Ex-Ch J Michael B (“Iron Mike, the Dictionary King”) Thornton has this one. Although Fan and Ami are Tennesseans and therefore in 6 Cir, the one 6 Cir case is a protester case where husband filed alternately as MFJ and MFS intentionally. Though IRS says “that settles it,” Ex-Ch J Iron Mike says it really doesn’t answer the question, because no one claims Fan was a protester or wiseguy. Likewise Fan didn’t file MFS first and then try to go MFJ.

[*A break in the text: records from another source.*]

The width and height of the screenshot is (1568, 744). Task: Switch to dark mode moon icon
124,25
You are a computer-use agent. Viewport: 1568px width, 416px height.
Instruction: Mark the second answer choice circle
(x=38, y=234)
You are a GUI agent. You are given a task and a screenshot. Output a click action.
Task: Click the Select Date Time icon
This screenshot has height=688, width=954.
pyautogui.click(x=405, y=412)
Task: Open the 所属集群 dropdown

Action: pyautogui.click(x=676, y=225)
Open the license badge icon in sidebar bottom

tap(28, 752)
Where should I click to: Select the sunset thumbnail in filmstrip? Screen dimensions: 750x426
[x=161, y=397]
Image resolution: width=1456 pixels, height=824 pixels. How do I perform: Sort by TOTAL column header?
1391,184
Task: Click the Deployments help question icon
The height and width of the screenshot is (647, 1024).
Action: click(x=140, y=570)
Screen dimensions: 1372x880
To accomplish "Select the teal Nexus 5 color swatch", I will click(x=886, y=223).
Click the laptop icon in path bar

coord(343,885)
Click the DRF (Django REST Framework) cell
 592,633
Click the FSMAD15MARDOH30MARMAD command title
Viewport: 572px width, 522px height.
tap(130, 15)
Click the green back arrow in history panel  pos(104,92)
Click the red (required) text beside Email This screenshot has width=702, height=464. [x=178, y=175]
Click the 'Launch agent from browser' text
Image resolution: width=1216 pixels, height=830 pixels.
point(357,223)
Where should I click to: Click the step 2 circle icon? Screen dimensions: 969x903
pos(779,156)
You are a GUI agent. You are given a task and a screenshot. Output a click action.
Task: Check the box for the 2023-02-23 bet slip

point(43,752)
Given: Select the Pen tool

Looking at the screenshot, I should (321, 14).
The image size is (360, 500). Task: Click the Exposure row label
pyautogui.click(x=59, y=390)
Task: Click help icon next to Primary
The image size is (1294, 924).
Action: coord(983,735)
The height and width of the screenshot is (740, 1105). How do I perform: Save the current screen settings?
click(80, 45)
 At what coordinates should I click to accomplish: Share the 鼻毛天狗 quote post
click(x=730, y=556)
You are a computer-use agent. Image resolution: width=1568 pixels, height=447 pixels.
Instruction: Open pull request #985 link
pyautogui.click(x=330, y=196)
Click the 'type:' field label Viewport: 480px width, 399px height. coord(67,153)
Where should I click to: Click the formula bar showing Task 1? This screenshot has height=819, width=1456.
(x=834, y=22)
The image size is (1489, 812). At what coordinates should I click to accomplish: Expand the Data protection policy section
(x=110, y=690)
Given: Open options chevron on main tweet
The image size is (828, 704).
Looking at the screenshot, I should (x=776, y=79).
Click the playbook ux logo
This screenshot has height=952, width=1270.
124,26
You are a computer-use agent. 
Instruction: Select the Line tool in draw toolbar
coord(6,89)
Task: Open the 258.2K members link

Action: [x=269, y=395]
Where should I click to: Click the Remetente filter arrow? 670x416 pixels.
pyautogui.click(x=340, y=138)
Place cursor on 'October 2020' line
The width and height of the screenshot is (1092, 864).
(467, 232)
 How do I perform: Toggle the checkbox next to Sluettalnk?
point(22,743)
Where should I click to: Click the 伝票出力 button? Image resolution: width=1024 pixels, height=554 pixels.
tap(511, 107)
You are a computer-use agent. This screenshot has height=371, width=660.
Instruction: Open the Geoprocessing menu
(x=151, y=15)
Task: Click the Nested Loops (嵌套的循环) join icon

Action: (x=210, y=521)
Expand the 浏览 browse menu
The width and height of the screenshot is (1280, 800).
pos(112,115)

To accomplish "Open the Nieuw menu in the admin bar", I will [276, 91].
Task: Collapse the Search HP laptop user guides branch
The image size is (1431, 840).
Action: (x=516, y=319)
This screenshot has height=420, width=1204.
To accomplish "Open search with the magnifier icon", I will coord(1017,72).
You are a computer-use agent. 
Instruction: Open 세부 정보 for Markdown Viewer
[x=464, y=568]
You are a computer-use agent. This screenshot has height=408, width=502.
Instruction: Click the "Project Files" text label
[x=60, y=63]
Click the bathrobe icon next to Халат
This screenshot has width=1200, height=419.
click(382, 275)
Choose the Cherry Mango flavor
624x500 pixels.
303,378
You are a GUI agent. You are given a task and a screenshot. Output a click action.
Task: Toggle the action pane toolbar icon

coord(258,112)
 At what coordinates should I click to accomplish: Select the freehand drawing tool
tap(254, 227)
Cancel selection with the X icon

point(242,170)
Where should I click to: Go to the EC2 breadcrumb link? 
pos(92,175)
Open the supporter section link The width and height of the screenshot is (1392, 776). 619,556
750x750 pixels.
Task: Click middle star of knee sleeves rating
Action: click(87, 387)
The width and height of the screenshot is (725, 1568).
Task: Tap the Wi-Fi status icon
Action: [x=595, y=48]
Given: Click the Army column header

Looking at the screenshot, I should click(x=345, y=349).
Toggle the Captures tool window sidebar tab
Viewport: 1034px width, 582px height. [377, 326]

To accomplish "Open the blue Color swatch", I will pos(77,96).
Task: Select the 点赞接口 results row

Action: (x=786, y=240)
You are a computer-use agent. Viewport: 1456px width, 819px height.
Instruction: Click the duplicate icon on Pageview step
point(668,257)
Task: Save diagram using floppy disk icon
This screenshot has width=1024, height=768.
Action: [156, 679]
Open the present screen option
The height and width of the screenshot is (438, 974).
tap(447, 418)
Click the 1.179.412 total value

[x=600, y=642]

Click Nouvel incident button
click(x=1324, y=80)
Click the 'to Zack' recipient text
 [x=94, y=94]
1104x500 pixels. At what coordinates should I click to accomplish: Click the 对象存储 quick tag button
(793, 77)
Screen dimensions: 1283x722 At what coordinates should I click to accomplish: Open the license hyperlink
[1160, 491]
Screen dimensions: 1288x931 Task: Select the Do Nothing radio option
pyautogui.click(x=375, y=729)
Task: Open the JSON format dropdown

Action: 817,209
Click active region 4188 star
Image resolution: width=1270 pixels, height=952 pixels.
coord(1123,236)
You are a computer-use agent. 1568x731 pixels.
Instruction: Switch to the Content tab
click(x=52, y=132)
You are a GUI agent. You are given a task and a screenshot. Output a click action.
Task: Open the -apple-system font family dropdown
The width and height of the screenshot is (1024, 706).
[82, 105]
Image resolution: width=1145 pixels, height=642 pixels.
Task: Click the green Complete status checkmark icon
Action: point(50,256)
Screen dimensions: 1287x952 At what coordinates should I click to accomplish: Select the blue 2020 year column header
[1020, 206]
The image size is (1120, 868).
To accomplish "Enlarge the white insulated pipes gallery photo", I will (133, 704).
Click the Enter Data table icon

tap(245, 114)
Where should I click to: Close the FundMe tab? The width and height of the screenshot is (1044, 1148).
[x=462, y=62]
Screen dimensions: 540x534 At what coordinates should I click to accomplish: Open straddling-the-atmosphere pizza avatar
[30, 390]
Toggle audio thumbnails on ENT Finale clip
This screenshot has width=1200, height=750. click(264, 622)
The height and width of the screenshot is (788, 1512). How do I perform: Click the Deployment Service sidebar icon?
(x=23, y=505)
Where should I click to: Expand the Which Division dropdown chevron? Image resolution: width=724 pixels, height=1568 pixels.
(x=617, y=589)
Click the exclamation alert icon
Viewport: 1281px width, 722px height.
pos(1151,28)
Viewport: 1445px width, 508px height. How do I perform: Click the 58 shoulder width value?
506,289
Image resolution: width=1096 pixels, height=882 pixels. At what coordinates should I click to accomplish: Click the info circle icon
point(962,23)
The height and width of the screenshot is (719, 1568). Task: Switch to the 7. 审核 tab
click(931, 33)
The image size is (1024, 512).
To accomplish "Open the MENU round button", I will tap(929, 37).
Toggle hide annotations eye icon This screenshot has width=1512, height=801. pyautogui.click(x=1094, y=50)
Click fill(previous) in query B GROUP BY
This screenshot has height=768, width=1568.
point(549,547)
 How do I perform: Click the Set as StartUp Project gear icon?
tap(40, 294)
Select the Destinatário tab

This is clearly an honest mistake.

“Because the Court of Appeals for the Sixth Circuit has not decided the precise issue before us, and in the light of the recent reversal of this Court’s Memorandum Opinion in Ibrahim v. Commissioner, T.C. Memo. 2014-8, and the longstanding position of the Court of Appeals for the Fifth Circuit in Glaze, which is consistent with that of the Court of Appeals for the Sixth Circuit, we reexamine this Court’s holdings with respect to this issue.  Although mindful of the virtue of adhering to this Court’s long-established judicial holdings, we believe that the importance of reaching the right result and of promoting uniformity in the tax law requires that we carefully reexamine the issue before us.” 149 T. C. 13, at p. 12.

So while Tax Court is playing good shepherd, the Circuit Courts of Appeals are doing their “all we like sheep have gone astray, and have turned every one to his own way” number. And the iniquity of all of them has been laid on poor li’l ol’ Tax Court, to paraphrase a much higher authority.

“The term ‘separate return’ in section 6013(b)(1) is not defined in the Code or the regulations.  Considering the context of section 6013(b) as a whole, however, and giving due regard to the Courts of Appeals’ opinions in Ibrahim and Glaze, we think ‘separate return’ means a return on which a married taxpayer has claimed the permissible status of married filing separately, rather than a return on which a married taxpayer has claimed a filing status not properly available to him or her.” 149 T. C. 13, at pp. 12-13.

Of course, ex-Ch J Iron Mike can’t refrain from linguistic gyrations, so he cruises through Glaze and Ibrahim, parsing “election” and “separate” to restrict Section 6013(b) strictly to MFS types who are belatedly trying to get over to MFJ, or the reverse, or to wiseguys seeking to play games.

I do agree that you can’t “elect” an invalid option. “Election” means to choose between two possibilities, not to choose what doesn’t exist. If you’re married for the relevant portion of the year at issue, you file joint or separate, but not single.

And this case won’t upset all the learning on elections and how they’re binding.